Serious Harm: family feuds, social media posts and the ‘serious harm’ threshold.
A recent High Court judgment between Yvonne Tattersall, an Emmy-winning designer and costumier, and Elizabeth Lynette Tattersall, an interior designer, has been widely reported in the national press and sees the Courts revisit the test of “serious harm” in the context of a breakdown in family relationships.
The case arose following a breakdown in a once amicable family relationship between the Defendant and daughter-in-law (Yvonne), and the Claimant and mother-in-law (Elizabeth Lynette) immediately following the death of the Claimant’s son in 2019. The Claimant and Defendant’s relationship deteriorated amid disagreements over their late son/husband’s estate and financial matters, including around the purchase of a home the Defendant had shared with the deceased. That dispute resulted in legal proceedings being issued in the County Court, in which the Yvonne was ordered to pay sums to the Lynette from her late husband’s estate.

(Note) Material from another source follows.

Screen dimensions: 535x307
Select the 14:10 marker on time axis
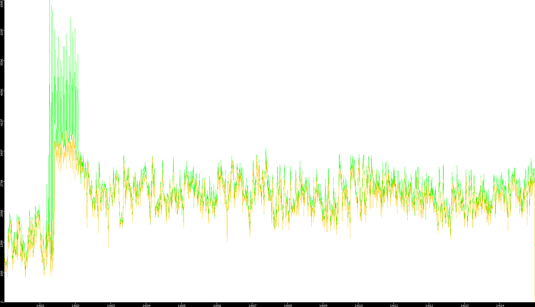358,305
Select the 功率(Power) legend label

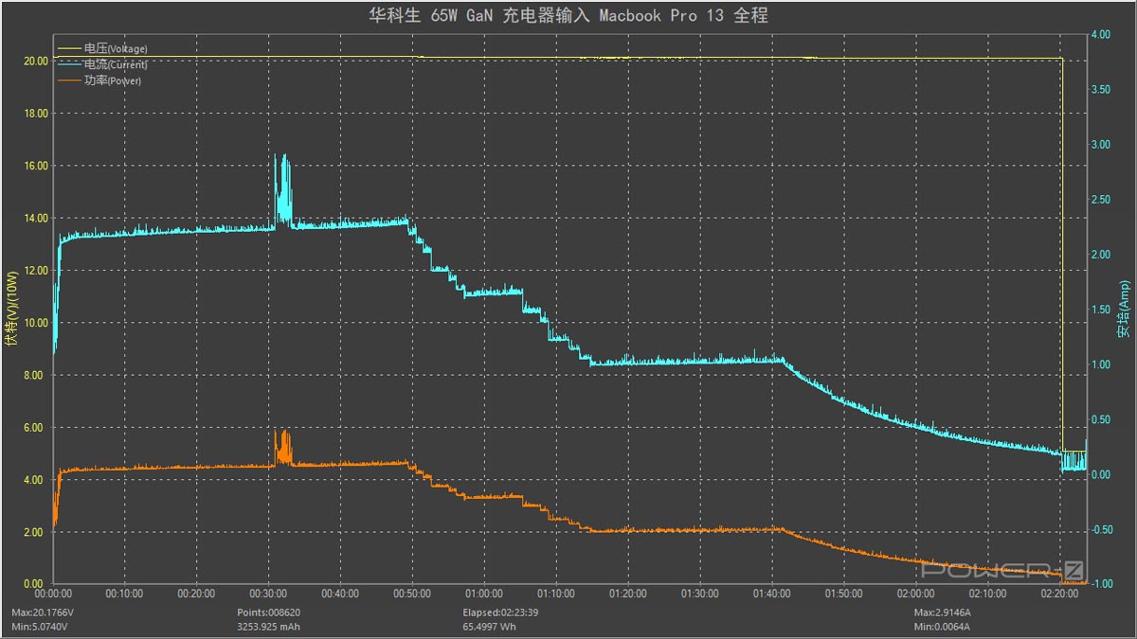tap(113, 80)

The Defendant made a singular Facebook post on her personal account, which later became the centre of a libel claim.
The Post
The Facebook Post was published by the Defendant in early September 2021, and deleted around the time that the County Court proceedings concluded in February 2023.
Broadly, the Post stated the Defendant’s feelings of being unable to socialise in her village for the couple years since her husband’s death, as friends had decided to support her mother-in-law, who had “tried to make me homeless and continually told lies about me”. The Post received at least 57 reactions from Facebook users. The Claimant issued proceedings in September 2022, seeking damages and injunctive relief, stating that the Post had caused others to distance themselves from her.
Serious harm
Following a Preliminary Issue hearing on the “meaning” of the Post, the Defendant applied to strike out or summarily dismiss the claim without the need for a trial, on the basis that the Claimant was unable to show that the Post caused or was likely to cause serious harm to her reputation. The Court found that the Claimant did not have a real prospect of establishing serious reputational harm at a trial, as required by s.1 of the Defamation Act 2013.

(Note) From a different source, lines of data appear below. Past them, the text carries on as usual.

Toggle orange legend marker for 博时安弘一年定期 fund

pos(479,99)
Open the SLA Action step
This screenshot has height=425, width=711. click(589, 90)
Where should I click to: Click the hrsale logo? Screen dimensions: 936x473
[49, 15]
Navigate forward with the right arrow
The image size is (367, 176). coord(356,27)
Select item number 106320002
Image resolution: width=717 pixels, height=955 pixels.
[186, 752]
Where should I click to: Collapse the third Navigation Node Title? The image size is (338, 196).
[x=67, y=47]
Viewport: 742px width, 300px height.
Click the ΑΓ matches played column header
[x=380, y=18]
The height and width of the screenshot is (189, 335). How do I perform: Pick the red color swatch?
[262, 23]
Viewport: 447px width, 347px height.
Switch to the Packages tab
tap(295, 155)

Mrs Justice Collins Rice struck out the claim for a lack of evidence of serious harm caused to the Claimant’s reputation, and that the Claimant’s pleading failed to comply with the requirements of PD 53B in failing to meet the requirement under s.1(1) of the Defamation Act 2013 and did not give the Defendant an adequate account of a case on serious harm.
Section 1(1) of the Defamation Act 2013 states as follows: A statement is not defamatory unless its publication has caused or is likely to cause serious harm to the reputation of the claimant.
The “serious harm” requirement discourages trivial claims that are not a good use of Court resources by requiring claimants to show that a publication has caused or is likely to cause serious harm to their reputation. This must be supported by evidence rather than assumption.
The Court found that the specific examples of harm that the Claimant had included lacked sufficient particularisation as to impact to the Claimant’s reputation and what in fact took place. It is a reminder of the need to set out the factual background to support a claim.
The Court here agreed that the Claimant could not show that the singular post, to roughly 50 people who the Defendant knew personally, had caused, or was likely to cause, serious reputational damage. Despite the meaning of the words in the Post having a defamatory tendency, the Judge found no real evidence that the Claimant’s standing in the wider community had suffered as a result. This supported the strict interpretation of the serious harm threshold following the leading case of Lachaux v Independent Print Ltd [2019]. The serious harm test requires a claimant to present or plead evidence of real-world effects, beyond the inherent defamatory tendency of the words. Here, the Judge found that the Claimant’s pleading focused on her subjective reactions to the Post, rather than addressing the objective statutory test.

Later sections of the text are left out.